IDLES' fourth album CRAWLER happened to be their most reflective and inwardly focused yet. Coming to expect post-punk anthems with quirky lines that berated the elite whilst simultaneously challenging outdated prejudices, the Bristol band instead decided to change things up on their latest. 'Progress' is their most mature and experimental song to date. Joe Talbot is at his most focused, least playful and in full-on reflective mode. He battles his demons and confesses to a cycle of self-destruction. An outstanding moment on one of 2021's most surprising records.

 

6. The Snuts - Glasgow



Back in April, West Lothian band The Snuts delivered on the hype to produce a fantastic debut W.L. and it was one that gained them a number 1 in the UK Official Albums Chart. The highlight of the album is 'Glasgow', featuring a Celtic-rock riff and an explosive chorus that sent many a fan wild at their infamous live shows. The energy is of the track is unrivalled. Of course, I may be biased in the fact it's named after my home town...

 

5. Wolf Alice - How Do I Make It OK?



Wolf Alice's third studio album Blue Weekend was the most mature effort yet from this London alternative band who've established themselves as one of the biggest indie bands around. 'How Can I Make It Ok?' is a dreamy number full of anxiety and worry, sitting somewhere between Fleetwood Mac and Cocteau Twins in sound. It features a stunning performance from Ellie Rowsell and the looped "oh, oh, oh" vocals two-thirds just sound spine-tinglingly amazing.

 

4. Wet Leg - Chaise Longue



Possibly one of the most marmite songs on the list, 'Chaise Longue' is a super fun slice of indie rock that made a name of the Isle of Wight duo. With over 5 million streams on Spotify and frequent plays on 6Music and Radio 1, Wet Leg's first single became an unexpected hit, loved for its addictive hook and quirky lines which referenced 2004 film Mean Girls. It's one you couldn't get out of your head no matter how hard you tried.

 

3. Self Esteem - I Do This All The Time



'I Do This All The Time' by Rotherham indie-pop artist Self Esteem, became an instant favourite after gaining mainstream exposure on Greg James' Radio 1 Breakfast show.
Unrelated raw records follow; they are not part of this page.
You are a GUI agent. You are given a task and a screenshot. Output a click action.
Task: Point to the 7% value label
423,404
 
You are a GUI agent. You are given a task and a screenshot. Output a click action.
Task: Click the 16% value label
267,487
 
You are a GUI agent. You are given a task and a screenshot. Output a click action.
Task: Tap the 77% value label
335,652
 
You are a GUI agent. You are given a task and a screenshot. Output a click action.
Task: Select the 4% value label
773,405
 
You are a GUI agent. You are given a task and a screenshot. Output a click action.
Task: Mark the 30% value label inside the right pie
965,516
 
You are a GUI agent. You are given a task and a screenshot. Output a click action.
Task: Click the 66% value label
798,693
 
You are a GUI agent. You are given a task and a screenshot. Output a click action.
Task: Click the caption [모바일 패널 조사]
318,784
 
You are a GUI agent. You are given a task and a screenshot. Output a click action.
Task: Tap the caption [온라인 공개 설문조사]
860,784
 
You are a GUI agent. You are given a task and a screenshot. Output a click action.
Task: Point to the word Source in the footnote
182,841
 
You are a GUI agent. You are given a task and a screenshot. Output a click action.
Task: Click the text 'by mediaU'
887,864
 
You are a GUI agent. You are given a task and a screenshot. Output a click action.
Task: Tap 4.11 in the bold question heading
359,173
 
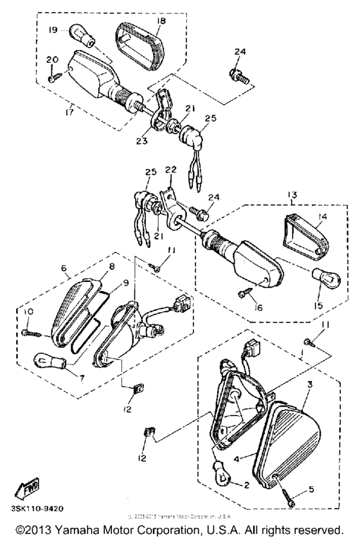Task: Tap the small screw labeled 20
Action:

It was hard not to fall in love with Self Esteem's unique conversational style that explores feelings of anxiety, whilst also providing a message of self-acceptance. It felt important and relatable to so many young people.

 

2. Sam Fender - Seventeen Going Under



Sam Fender has received a lot of love on the blog this year, all beginning in July with the release of his excellent comeback single 'Seventeen Going Under'. It really felt like the Geordie singer had upped his game even further with an impassioned heartland rock song about his troubled upbringing. It touches on bottled up emotions, anger, anxiety and family illness, giving us an honest flavour into the past of one of the biggest contemporary British indie stars. A stunning chant-along song fit for arenas and mainstream radio play. The album of the same name, which was released in October, wasn't half bad either...

 

1. The War On Drugs - I Don't Live Here Anymore



Back in October, The War On Drugs continued their heartland rock brilliance with their fifth album I Don't Live Here Anymore, an album that finished fifth in my best albums of 2021. The highlight of the Philadelphia band's latest was easily the title track. Sitting six tracks in, it felt like the album’s centre point in more ways than one. That heartfelt, 80s groove will touch your soul and have you reaching for that repeat button so you can savour that feeling of desire and regret all over again. An instant and nostalgic number that blew us away on first listen...and continues to do!